▶ Фрагмент текста
--------------------
Личное богопознание и пастырские нужды были главными, но не единственными двигателями богословского развития Реформации. Еще одним важным фактором была полемика. Реформация возникла в период оживленных дискуссий между разными богословскими школами (schola – отсюда «схоластическое» богословие). Реформаторы радикально изменили «повестку дня» теологических дискуссий и активно принимали в них участие. Таким образом, сам интеллектуальный контекст Реформации способствовал совершенствованию ее теологической мысли.
Итак, для церквей Реформации осознание необходимости и важности богословия было естественным. Перед ними и не стоял вопрос: «а нужно ли вообще церкви богословие?» Но такой вопрос до сих пор стоит в постсоветском протестантизме; более того, часто на него отвечают негативно. Обычно это пренебрежение богословием связывают с двумя причинами. Во-первых, утверждается, что оно вызвано самим социальным составом протестантов. Евангельское движение было «народным» и целенаправленно маргинализировалось властью. Его костяк составляли рабочие и крестьяне, которые «в отношении богословия и богословов … были равнодушны»[11]. Все это правильно, но следует отметить, что такой же антиинтеллектуализм был характерным и для петербуржского движения, заметно отличавшегося социальным статусом. Его лидер В. А. Пашков скептически относился к богословскому образованию и утверждал, что «для преуспеяния в служении Господу вовсе не нужно богословия» [Пузынин, 2010: с. 200]. О себе он писал прямо: «Богословских познаний я не имею никаких»[12]. Отношение к богословию в аристократических кругах Петербурга и крестьянских собраниях Украины и Кавказа принципиально не отличалось. А в постсоветское время, когда в протестантские церкви пришло много образованных людей, никакого богословского всплеска в связи с этим не наблюдалось.
--------------------
▶ Применение прочитанного
[A] Перепишите, пожалуйста, фрагмент о Реформации от слов «Личное богопознание и» до слов «ее теологической мысли.» включительно, заменив «полемика» на «дискуссия».
[B] Как, согласно фрагменту, В. А. Пашков относился к богословскому образованию?

▶ Исходные данные
--------------------
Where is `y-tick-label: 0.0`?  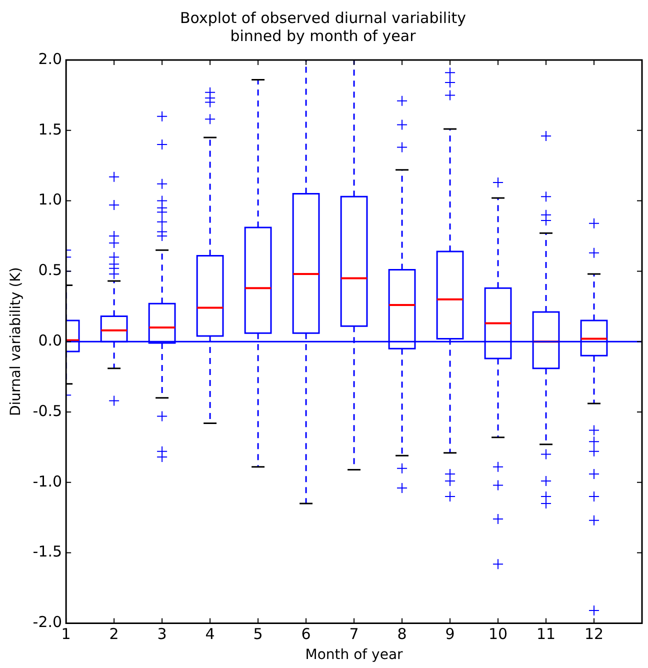 y-tick-label: 0.0 is located at coordinates (50, 340).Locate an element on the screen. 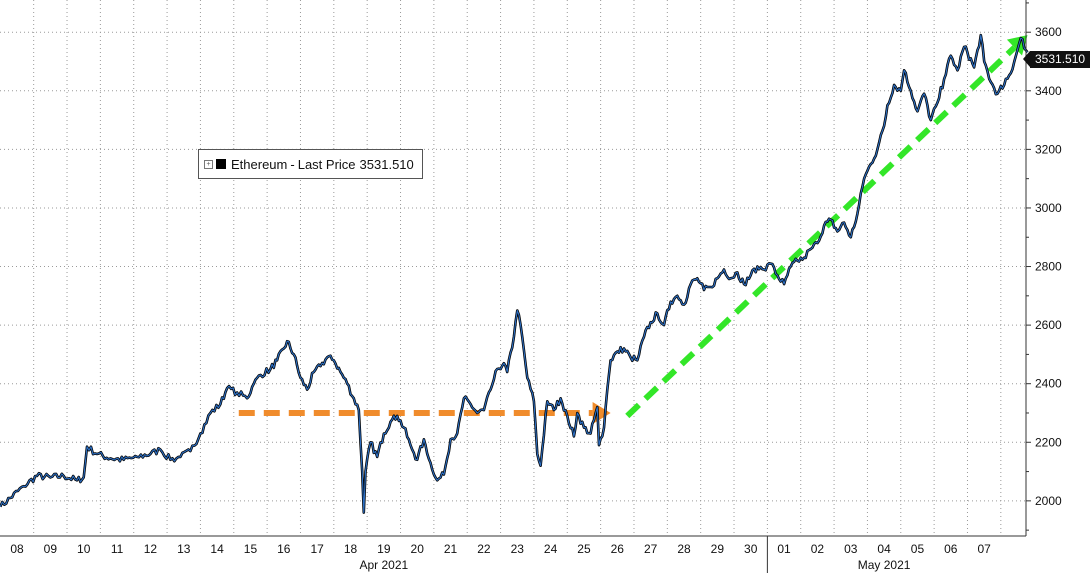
--------------------
▶ Решения по заданиям
[A]
Личное богопознание и пастырские нужды были главными, но не единственными двигателями богословского развития Реформации. Еще одним важным фактором была дискуссия. Реформация возникла в период оживленных дискуссий между разными богословскими школами (schola – отсюда «схоластическое» богословие). Реформаторы радикально изменили «повестку дня» теологических дискуссий и активно принимали в них участие. Таким образом, сам интеллектуальный контекст Реформации способствовал совершенствованию ее теологической мысли.

[B] Скептически: он утверждал, что «для преуспеяния в служении Господу вовсе не нужно богословия».